Like CD4 cell count, CD4 percentage at baseline was lower in Côte d'Ivoire than in France (P < 0.01), and the difference did not vary (P = 0.20) during follow-up (Table 3). In both cohorts, low cell-associated HIV-1 DNA was associated with a higher CD4+ percentage at enrollment but not with CD4+ percentage decline (Fig. 2D). The association of HIV RNA and CD4+ percentage did not reach statistical significance.

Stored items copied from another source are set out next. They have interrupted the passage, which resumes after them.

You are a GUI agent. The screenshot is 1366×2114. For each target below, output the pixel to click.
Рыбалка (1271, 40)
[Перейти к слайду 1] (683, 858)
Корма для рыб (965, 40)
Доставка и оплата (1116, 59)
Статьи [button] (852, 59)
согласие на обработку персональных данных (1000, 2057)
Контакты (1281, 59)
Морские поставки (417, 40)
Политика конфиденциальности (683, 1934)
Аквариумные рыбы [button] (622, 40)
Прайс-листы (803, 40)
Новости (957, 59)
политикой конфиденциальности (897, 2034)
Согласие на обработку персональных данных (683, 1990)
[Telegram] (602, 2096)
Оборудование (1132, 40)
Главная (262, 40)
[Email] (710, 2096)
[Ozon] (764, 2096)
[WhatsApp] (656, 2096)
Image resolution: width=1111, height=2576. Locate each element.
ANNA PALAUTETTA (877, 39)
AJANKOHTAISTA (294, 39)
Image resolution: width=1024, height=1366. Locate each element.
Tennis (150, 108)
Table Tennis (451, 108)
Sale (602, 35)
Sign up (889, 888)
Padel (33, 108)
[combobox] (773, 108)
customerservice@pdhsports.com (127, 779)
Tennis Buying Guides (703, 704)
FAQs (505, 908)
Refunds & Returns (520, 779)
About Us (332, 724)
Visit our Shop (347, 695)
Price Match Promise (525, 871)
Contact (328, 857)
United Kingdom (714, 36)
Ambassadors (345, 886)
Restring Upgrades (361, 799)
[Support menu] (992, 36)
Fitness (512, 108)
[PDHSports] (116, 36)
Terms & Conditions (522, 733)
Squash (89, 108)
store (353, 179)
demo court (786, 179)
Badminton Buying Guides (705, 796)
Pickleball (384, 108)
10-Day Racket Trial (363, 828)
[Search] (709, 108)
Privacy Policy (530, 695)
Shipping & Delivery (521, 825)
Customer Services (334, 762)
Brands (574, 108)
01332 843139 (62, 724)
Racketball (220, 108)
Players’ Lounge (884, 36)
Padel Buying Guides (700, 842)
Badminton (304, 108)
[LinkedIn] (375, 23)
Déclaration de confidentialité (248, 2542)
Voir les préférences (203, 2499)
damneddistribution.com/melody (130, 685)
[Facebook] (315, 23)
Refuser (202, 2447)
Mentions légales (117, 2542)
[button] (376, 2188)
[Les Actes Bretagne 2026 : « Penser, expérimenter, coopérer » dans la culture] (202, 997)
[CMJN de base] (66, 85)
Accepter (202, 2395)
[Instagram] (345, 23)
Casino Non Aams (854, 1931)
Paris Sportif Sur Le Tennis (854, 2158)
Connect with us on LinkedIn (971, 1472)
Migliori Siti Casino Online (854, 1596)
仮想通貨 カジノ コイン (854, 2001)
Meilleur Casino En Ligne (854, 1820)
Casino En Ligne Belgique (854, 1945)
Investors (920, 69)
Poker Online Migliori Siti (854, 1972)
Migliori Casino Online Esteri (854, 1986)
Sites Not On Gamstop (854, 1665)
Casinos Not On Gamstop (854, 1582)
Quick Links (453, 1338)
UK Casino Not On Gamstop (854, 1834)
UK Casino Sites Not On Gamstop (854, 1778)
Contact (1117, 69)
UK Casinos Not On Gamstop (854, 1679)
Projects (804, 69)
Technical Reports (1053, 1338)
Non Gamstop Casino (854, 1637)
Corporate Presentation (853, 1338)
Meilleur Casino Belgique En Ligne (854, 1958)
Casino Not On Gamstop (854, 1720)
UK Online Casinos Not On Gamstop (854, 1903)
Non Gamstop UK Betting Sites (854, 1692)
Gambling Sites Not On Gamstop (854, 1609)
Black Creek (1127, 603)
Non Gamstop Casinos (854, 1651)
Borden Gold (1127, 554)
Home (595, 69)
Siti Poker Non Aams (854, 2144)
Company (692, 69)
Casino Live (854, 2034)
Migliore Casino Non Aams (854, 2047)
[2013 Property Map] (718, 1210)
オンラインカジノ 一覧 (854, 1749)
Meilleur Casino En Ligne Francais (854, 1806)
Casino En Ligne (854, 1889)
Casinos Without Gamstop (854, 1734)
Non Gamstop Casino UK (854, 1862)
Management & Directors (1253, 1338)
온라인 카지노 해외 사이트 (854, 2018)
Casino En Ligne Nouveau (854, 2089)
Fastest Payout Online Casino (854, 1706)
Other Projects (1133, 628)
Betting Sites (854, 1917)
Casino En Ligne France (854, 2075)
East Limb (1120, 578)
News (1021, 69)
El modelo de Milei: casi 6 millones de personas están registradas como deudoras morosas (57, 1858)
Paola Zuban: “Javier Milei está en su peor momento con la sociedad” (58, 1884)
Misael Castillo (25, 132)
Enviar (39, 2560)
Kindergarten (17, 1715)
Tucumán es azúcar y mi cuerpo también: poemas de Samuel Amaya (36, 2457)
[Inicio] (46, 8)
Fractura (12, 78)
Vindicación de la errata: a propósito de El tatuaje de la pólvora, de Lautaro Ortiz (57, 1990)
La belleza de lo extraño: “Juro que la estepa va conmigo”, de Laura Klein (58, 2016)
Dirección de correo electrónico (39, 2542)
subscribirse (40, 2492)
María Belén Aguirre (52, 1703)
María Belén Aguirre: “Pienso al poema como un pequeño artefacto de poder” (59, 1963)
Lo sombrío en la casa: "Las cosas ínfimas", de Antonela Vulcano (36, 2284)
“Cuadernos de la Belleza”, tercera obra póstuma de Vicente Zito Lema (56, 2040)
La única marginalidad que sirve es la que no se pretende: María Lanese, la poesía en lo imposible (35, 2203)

Age was not associated with CD4+ percentage. The effect of gender differed between cohorts (interaction term P = 0.04): male gender was associated with a lower CD4+ percentage at enrollment in the French cohort only (Fig. 2C).
Comparing 2 cohorts of HIV-infected adults in Côte d'Ivoire and in France and taking into account the time since estimated seroconversion, we showed that CD4+ cell count and percentage were lower in Cote d'Ivoire than in France by around 86 CD4 cells per cubic millimeter and 4%, respectively. These differences were already observed during early infection although the rate of CD4+ decline was similar between the 2 cohorts (−63 cells/year). The difference in CD4 between the 2 settings remained similar after adjustment for viral markers.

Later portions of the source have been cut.